Start logging resdk with the default configuration.

Parameters

logging_level (int) – logging threshold level - integer in [0-50]

Return type

None

Logging levels:

  • logging.DEBUG(10)

  • logging.INFO(20)

  • logging.WARNING(30)

  • logging.ERROR(40)

  • logging.CRITICAL(50)

resdk_logger.log_to_stdout(level=None)

Configure logging to stdout.

Parameters
  • is_on (bool) – If True, log to standard output

  • level (int) – logging threshold level - integer in [0-50]

Return type

None

Log uncaught exceptions

All python exceptions are handled by function, stored in sys.excepthook. By rewriting the default implementation, we can modify it for our puruses - to log all uncaught exceptions.

Note#1: Modified behaviour (logging of all uncaught exceptions) applies only when runing in non-interactive mode.

Note#2: Any exception can be caught/uncaught and it can happen in interactive/non-interactive mode. This makes 4 different scenarios. The sys.excepthook modification takes care of uncaught exceptions in non-interactive mode. In interactive mode, user is notified directly if exception is raised. If exception is caught and not reraised, it should be logged somehow, since it can provide valuable information for developer when debugging. Therefore, we should use the following convention for logging in resdk: “Exceptions are explicitly logged only when they are caught and not re-raised.”

Contributing

Installing prerequisites

Make sure you have Python 3.7+ installed on your system. If you don’t have it yet, follow these instructions.

Preparing environment

Fork the main Resolwe SDK for Python git repository.

If you don’t have Git installed on your system, follow these instructions.

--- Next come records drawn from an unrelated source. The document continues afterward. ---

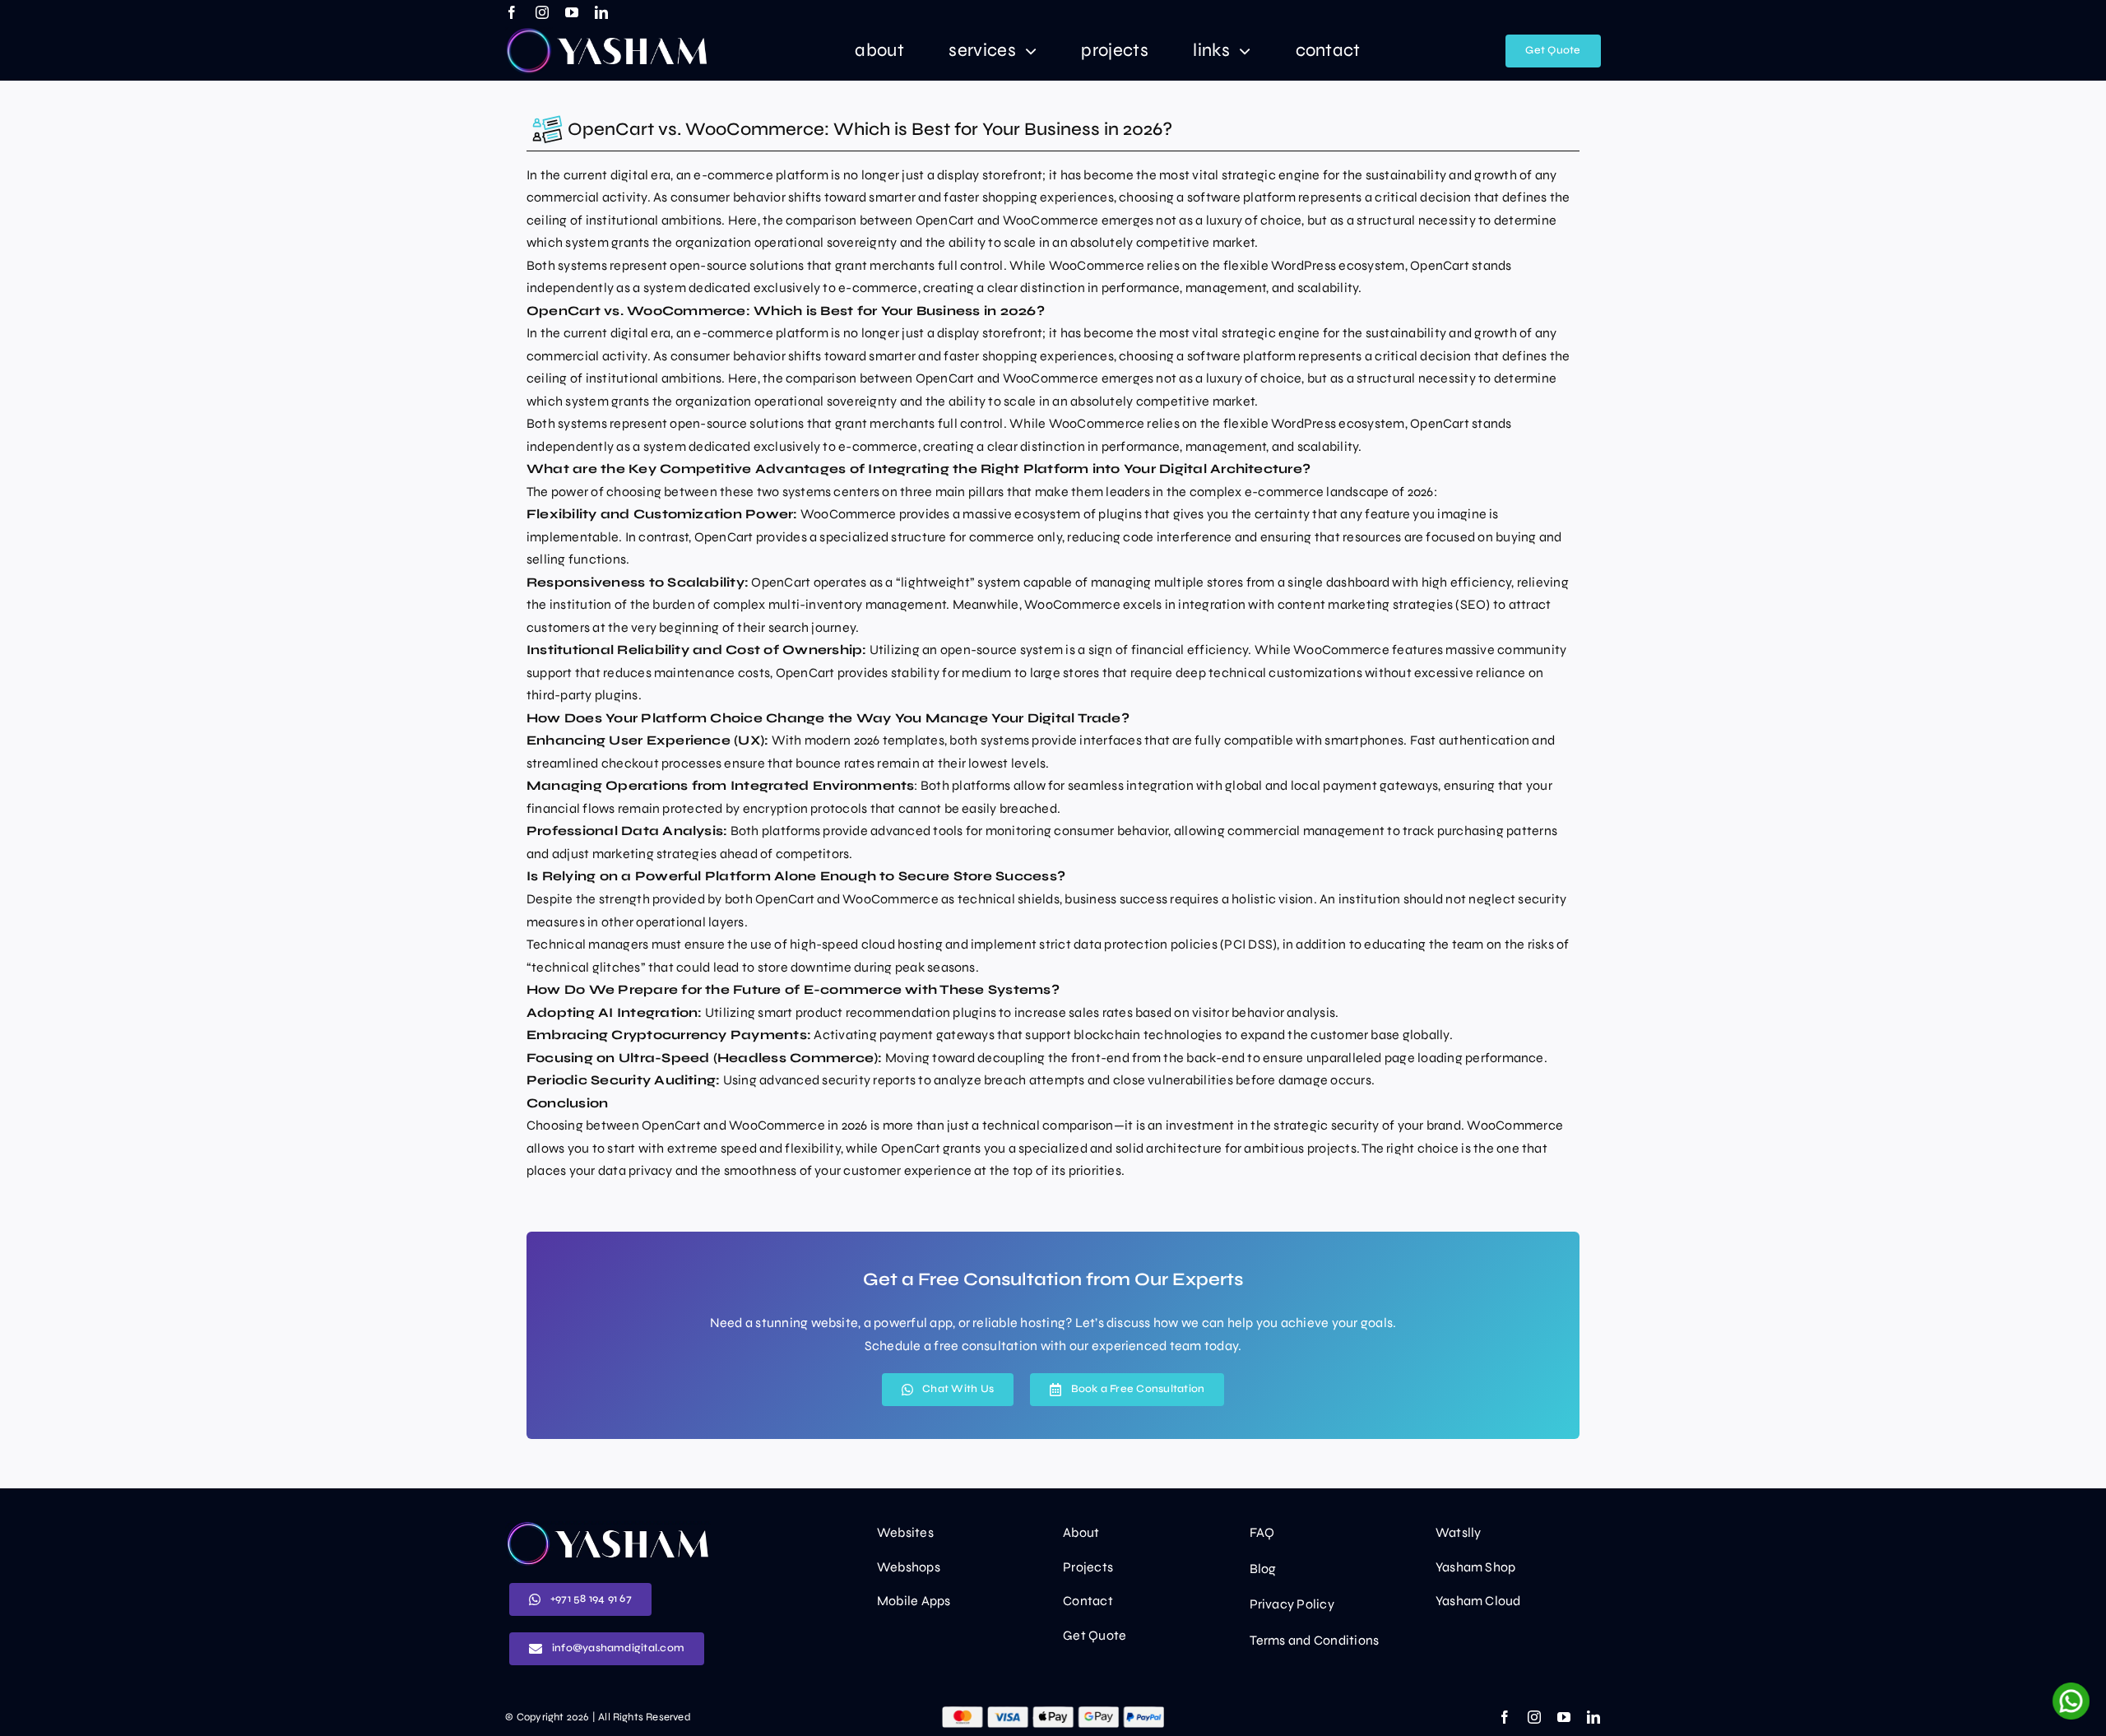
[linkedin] (601, 12)
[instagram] (542, 12)
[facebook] (511, 12)
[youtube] (571, 12)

Clone your fork (replace <username> with your GitHub account name) and change directory:

git clone https://github.com/<username>/resolwe-bio-py.git
cd resolwe-bio-py

Prepare Resolwe SDK for Python for development:

pip install -e .[docs,package,test]

Note

We recommend using venv to create an isolated Python environment.

Running tests

Run unit tests:

py.test

Coverage report

To see the tests’ code coverage, use:

py.test --cov=resdk

To generate an HTML file showing the tests’ code coverage, use:

py.test --cov=resdk --cov-report=html

Building documentation

python setup.py build_sphinx

Preparing release

Checkout the latest code and create a release branch:

git checkout master
git pull
git checkout -b release-<new-version>

Replace the Unreleased heading in docs/CHANGELOG.rst with the new version, followed by release’s date (e.g. 13.2.0 - 2018-10-23).

Commit changes to git:

git commit -a -m "Prepare release <new-version>"

Push changes to your fork and open a pull request:

git push --set-upstream <resdk-fork-name> release-<new-version>

Wait for the tests to pass and the pull request to be approved. Merge the code to master:

git checkout master
git merge --ff-only release-<new-version>
git push <resdk-upstream-name> master <new-version>

Tag the new release from the latest commit:

git checkout master
git tag -sm "Version <new-version>" <new-version>

Push the tag to the main ReSDK’s git repository:

git push <resdk-upstream-name> master <new-version>

The tagged code will we be released to PyPI automatically.